### Instructions for the task
Copy word for word the line containing "Given: Select the Constraint by Period tab" together with all lines following it to the end of the listing below, without the pictures.
######
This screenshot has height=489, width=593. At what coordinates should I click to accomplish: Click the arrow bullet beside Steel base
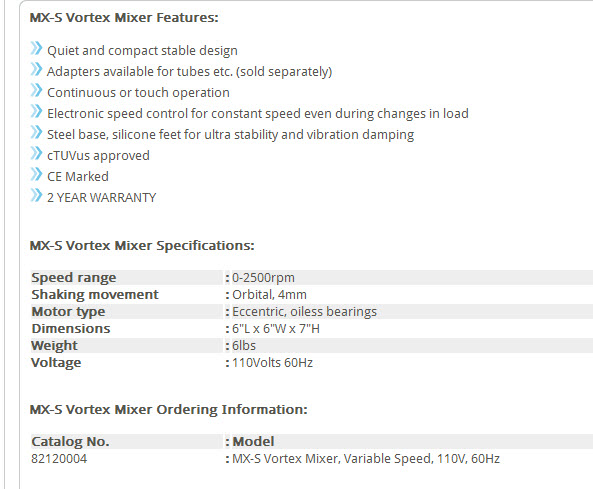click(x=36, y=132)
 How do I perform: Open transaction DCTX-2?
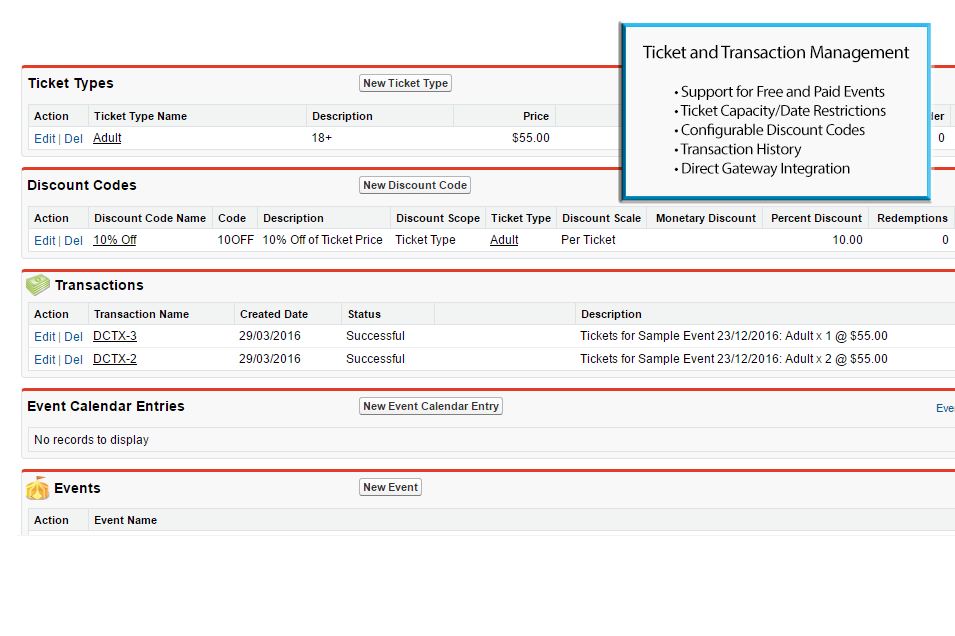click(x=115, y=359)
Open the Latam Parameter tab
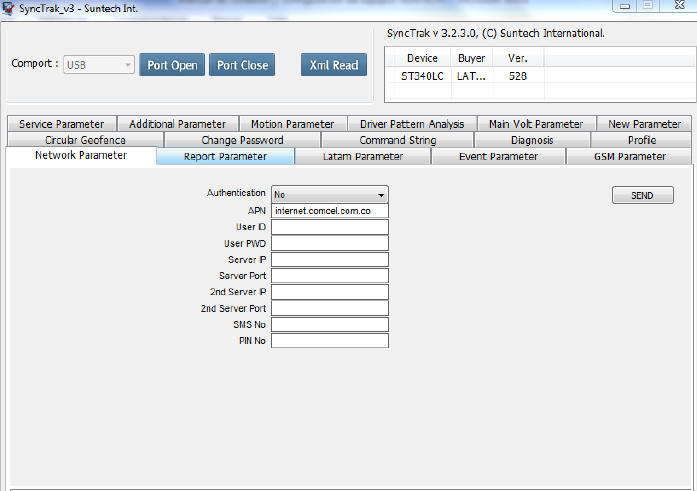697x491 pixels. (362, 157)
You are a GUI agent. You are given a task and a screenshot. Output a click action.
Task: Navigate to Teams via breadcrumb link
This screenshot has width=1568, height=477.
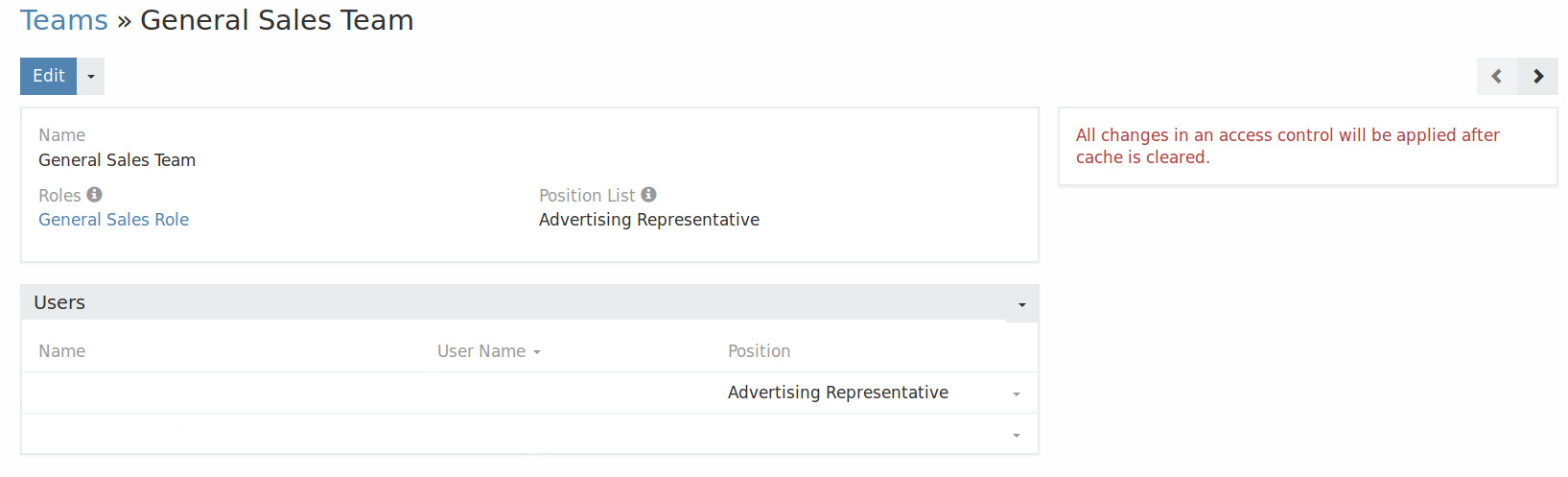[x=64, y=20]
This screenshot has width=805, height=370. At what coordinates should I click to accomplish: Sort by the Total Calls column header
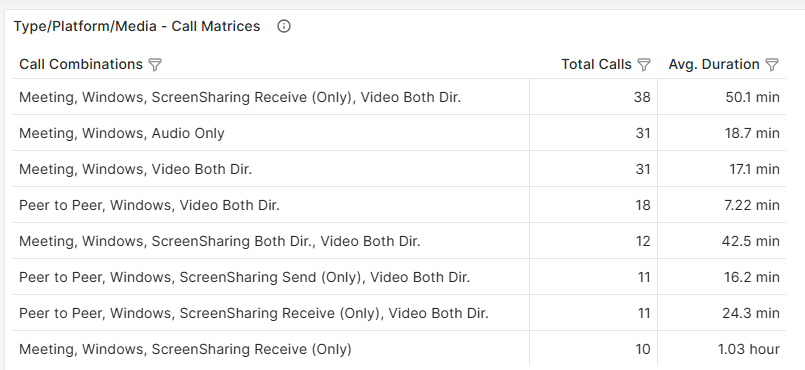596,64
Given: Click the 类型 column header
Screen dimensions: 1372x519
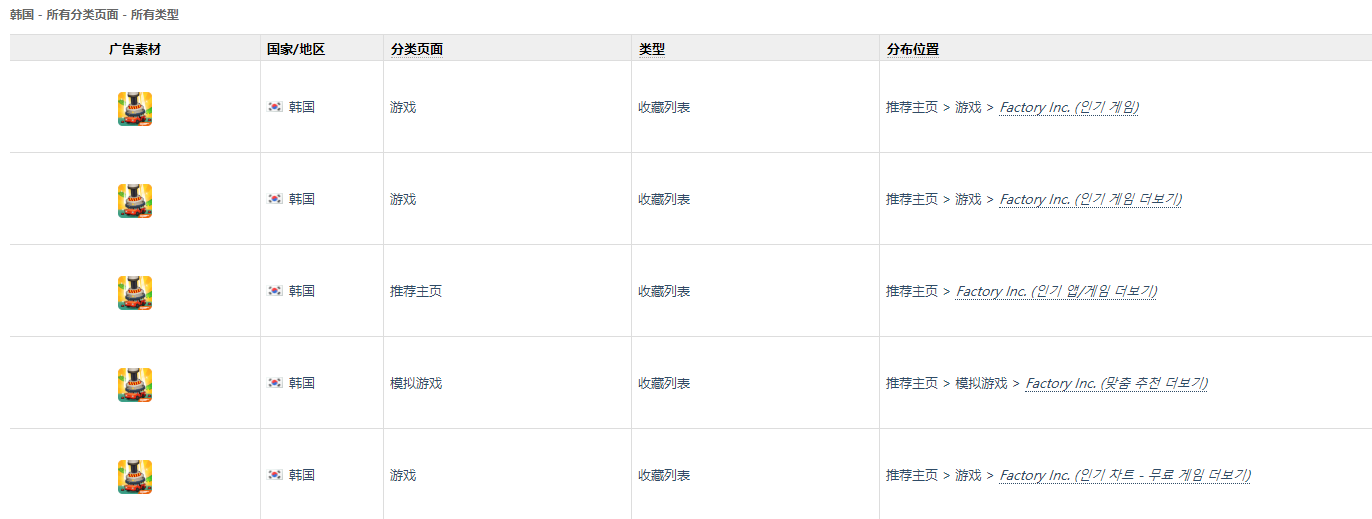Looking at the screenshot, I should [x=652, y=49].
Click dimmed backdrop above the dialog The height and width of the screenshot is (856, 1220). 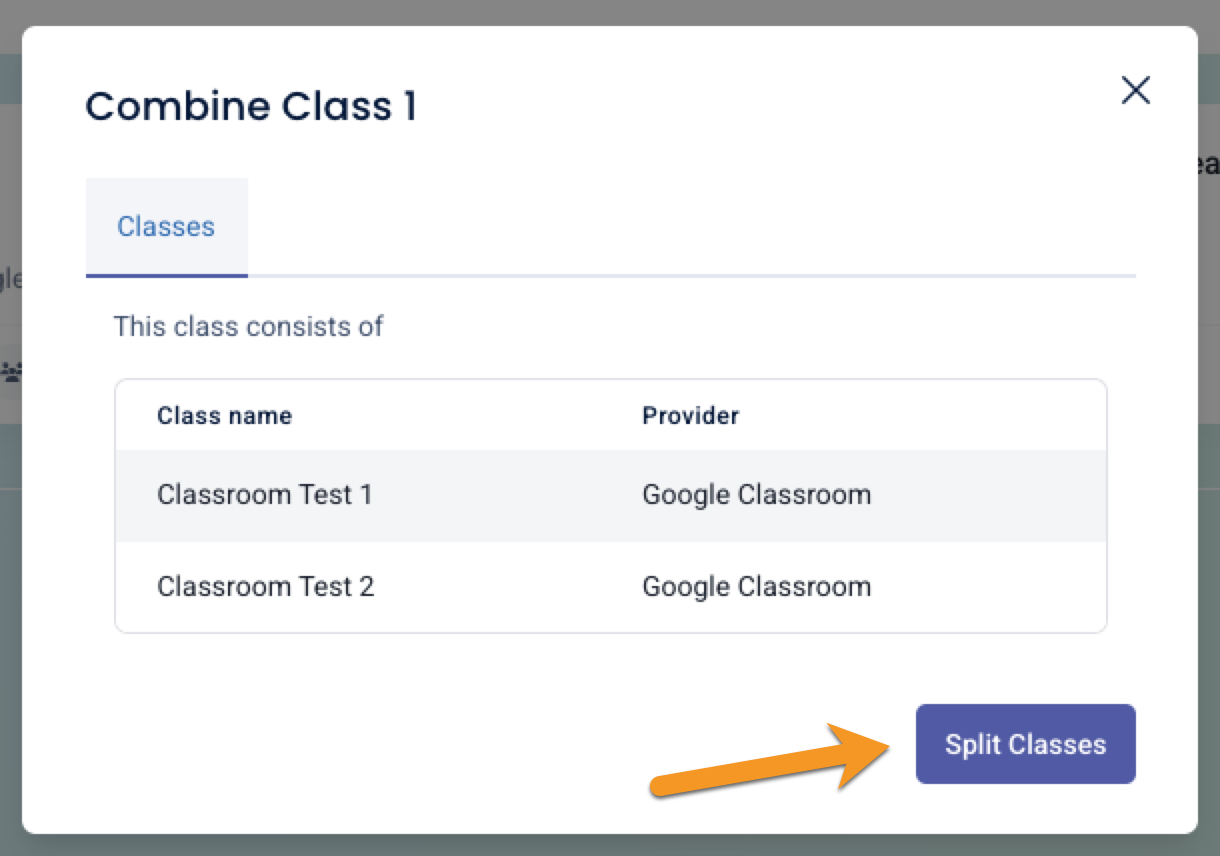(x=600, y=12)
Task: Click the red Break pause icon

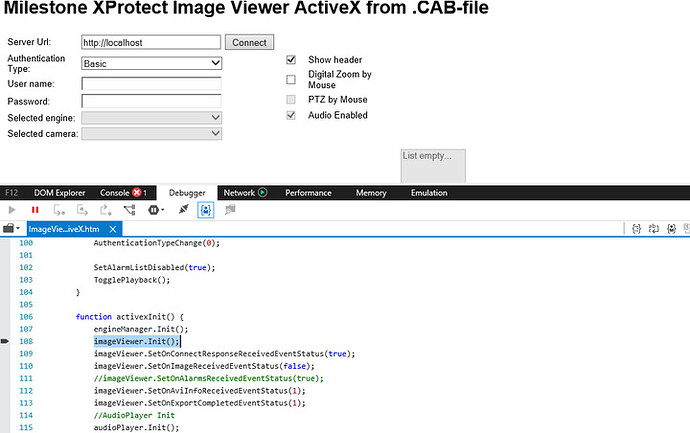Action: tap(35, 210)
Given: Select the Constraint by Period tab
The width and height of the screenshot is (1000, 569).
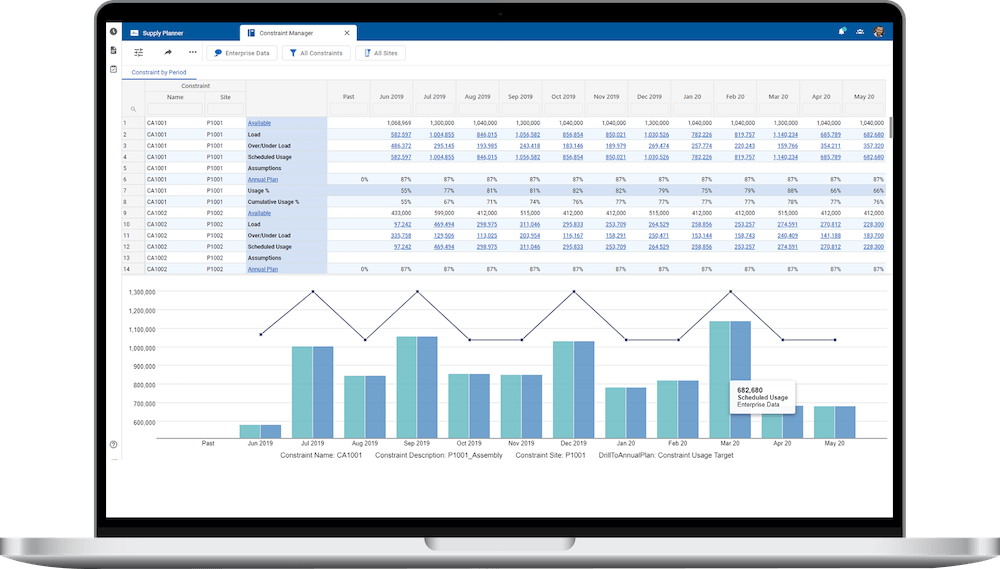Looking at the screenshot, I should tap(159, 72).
######
### Task solution
Given: Select the Constraint by Period tab
The width and height of the screenshot is (1000, 569).
Looking at the screenshot, I should tap(159, 72).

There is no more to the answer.